Unclaimed Pension / United States Rubber Company

Reply Thu 18 Jun, 2009 09:17 pm
I'm in the hunt for an unclaimed pension for my father, who was employed from 1950 to 1961, with the company formerly known as the U.S. Rubber Company. I've checked a number of the usual sources, including the Pension Benefit Guarantee Corporation and a number of what I thought might be the successor companies to the U.S. Rubber Company including: Dunlop, Uniroyal, Firestone, Goodyear, Wingfoot and even Locheed Martin. Contacts with these benefit departments reflect no record of my father's employment, mostly since it does not appear as though any of these companies are the successor plan administrators of my father's pension plan.

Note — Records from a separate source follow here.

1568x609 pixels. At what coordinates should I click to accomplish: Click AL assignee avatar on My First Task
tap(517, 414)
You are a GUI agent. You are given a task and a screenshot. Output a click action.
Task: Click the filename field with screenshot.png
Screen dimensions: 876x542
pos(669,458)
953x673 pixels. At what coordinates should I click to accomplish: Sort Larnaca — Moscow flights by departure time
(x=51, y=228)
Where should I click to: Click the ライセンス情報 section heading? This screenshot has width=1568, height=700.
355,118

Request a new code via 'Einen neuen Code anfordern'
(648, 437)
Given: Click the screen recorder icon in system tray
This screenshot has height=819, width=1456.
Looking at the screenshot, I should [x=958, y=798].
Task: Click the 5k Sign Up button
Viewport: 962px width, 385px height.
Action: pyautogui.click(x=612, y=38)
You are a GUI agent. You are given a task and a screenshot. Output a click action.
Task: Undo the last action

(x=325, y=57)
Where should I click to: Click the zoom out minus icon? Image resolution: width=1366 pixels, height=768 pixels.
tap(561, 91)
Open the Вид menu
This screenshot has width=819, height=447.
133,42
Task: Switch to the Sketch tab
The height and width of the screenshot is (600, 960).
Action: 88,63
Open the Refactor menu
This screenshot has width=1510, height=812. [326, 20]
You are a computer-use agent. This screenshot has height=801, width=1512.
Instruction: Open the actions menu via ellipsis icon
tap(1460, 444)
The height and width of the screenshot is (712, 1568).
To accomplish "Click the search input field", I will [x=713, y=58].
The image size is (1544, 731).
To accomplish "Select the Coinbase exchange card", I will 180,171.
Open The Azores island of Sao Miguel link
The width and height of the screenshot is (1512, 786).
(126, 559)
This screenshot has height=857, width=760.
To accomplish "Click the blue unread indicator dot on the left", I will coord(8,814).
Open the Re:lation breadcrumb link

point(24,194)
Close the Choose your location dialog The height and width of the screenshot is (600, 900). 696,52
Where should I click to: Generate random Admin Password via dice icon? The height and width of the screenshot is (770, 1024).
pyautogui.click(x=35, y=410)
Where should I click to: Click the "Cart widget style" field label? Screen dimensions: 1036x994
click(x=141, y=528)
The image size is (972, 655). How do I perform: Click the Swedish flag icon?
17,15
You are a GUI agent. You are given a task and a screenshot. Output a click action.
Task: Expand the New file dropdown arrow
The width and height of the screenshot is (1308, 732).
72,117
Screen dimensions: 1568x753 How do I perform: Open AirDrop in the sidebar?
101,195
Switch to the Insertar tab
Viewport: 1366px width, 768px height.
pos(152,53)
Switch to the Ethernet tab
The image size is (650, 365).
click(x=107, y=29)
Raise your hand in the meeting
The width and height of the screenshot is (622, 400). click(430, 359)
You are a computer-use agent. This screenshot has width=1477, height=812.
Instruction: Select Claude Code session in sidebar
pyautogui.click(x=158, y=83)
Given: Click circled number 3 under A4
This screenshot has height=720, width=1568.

I'm pretty sure that my father's pension can't be a whole heck of a lot, but now after 20 years post-retirement, even if his benefit was $50 or $100 per month - that might amount to something, although he's far from destitute and in desparate need of the money. I'm not even sure if he was vested in a pension, or whether a defined benefit pension plan was even offered by his company. I know that current plan rules vest employees after 5 years, and the prior length of time until vesting was 10 years, but back in 1961 (I was seven years old then), I can't even begin to speculate on what the vesting rules were.

Mostly, I'm kind of hoping that a former U.S. Rubber Company employee (or relative), will see this posting and contact me with the name of the current plan administrator (if one exists at all). Alternately, anybody having substantive suggestions beyond what I've already tried and researched (and I've researched a good amount so far), feel free to weigh-in. Thanks!
Reply Fri 10 Jul, 2009 06:01 pm
Did you try Michelin? I ran across your post looking for info on the US Rubber Co. My father worked there in the 1950's, but has been dead many years now. I found some brief info in wikipedia, that's how I found out about Michelin. My father worked somewhere in SE Asia during that time,and I was trying to find out where. Good luck with your search. Cindy
Reply Fri 10 Jul, 2009 06:51 pm
Cindy - Thanks for the suggestion. To the best of my knowledge, there is no indication in my research whatsoever that Michelin might have been the successor company to the U.S. Rubber Company. For that reason, while it's a good lead, I'm disinclined to pursue this unless I hear from somebody else that they have some more factual information that this is a trail worth pursuing. Thanks.
Reply Fri 10 Jul, 2009 07:05 pm
To the best of my knowledge, there is no indication in my research whatsoever that Michelin might have been the successor company to the U.S. Rubber Company.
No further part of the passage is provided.